Auch wenn der chinesische Staat schon mehrfach anspruchsvollere Baunormen verordnet hat - etwa für die Wärmedämmung und Heizungstechnik -, so zeigt dies noch keine flächendeckende Wirkung. Der Energiepreis wird vom Staat subventioniert, deshalb spielen die Heizungs- und Klimatisierungskosten bei der Gebäudeplanung bislang keine wichtige Rolle. Dies wird sich aber spätestens dann ändern, wenn der Energiepreis auch in China drastisch steigt. Das Land steht also vor einer brisanten Frage: Wird die gigantische Gebäudekapazität, die in den vergangenen zwanzig Jahren errichtet wurde, schon in Kürze eine gewaltige Altlast sein, weil Betriebs- und Unterhaltskosten nicht mehr zu kontrollieren sind? Dies gilt natürlich noch mehr für die Altbauten der 1950-er bis 1970-er Jahre, die praktisch alle dringend sanierungsbedürftig sind. Ähnliche Fragen stellen sich aber nicht nur im Hinblick auf die Energie, sondern auch auf die Umweltverträglichkeit und Nachhaltigkeit des Bauens, die im aktuellen Boom vielfach vernachlässigt werden.

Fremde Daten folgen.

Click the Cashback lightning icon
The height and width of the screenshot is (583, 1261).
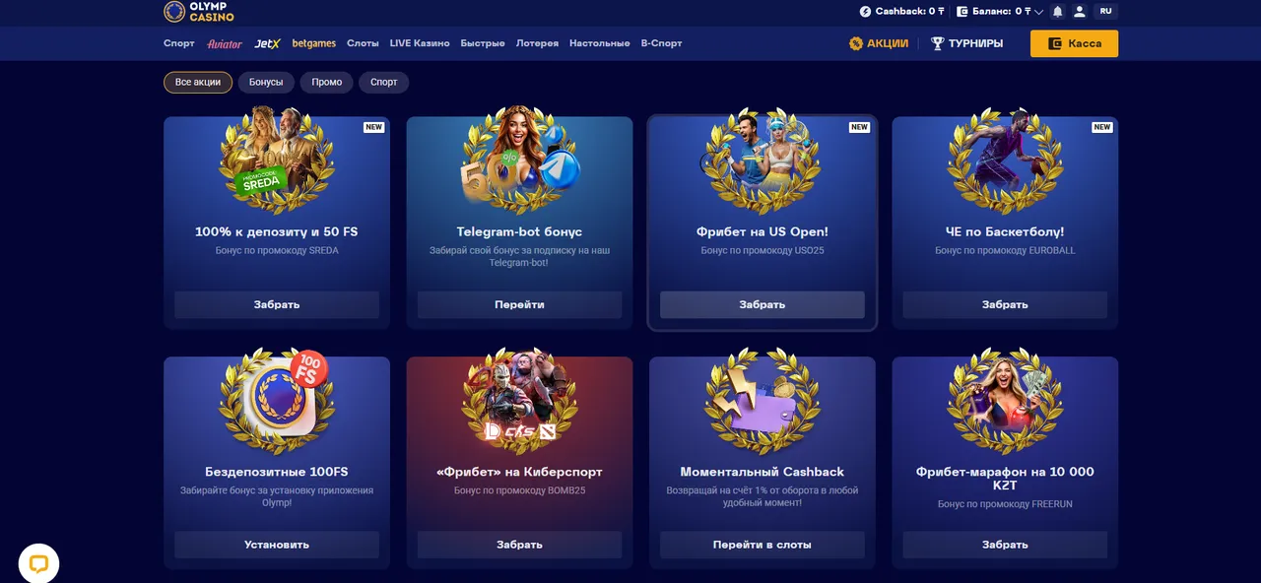point(865,12)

Umso wichtiger ist es, das energieoptimierte Bauen und einen umweltverträglichen Städtebau stärker ins Bewusstsein der chinesischen Architekten und Planer zu rücken und für den Know-how-Transfer zu sorgen. Das vom Umweltministerium und der Landesstiftung Baden-Württemberg geförderte und in Kooperation mit der Architektenkammer durchgeführte Seminar mit Referenten aus Wissenschaft, Umweltverwaltung und Praxis vermittelte die theoretischen und praktischen Grundlagen. Im praktischen Teil des Seminars konnten die chinesischen Fachleute exemplarische Gebäude und Städtebauprojekte vor Ort kennenlernen, darunter unter anderem die neuen Stadtquartiere Vauban und Rieselfeld in Freiburg, die neue Messe Stuttgart, das Projekt „Stuttgart 21“, der Scharnhauser Park und die Solarstadt Neckarsulm. Touristische Besuche der Weissenhofsiedlung und der Altstädte von Freiburg und Heidelberg rundeten das Programm ab.
Die Fakultät für Architektur und Stadtplanung spielt schon jetzt eine wichtige Rolle bei der Ausbildung chinesischer Architekten und Stadtplaner. Der Erfolg des Seminars zeigte, dass die Fakultät auch ein beträchtliches Potential bei der Fortbildung von Architekten und Stadtplanern besitzt. Das Städtebau-Institut wird auch im kommenden Jahr ein Fortbildungs-Seminar anbieten; Themenvorschläge von chinesischer Seite liegen bereits vor.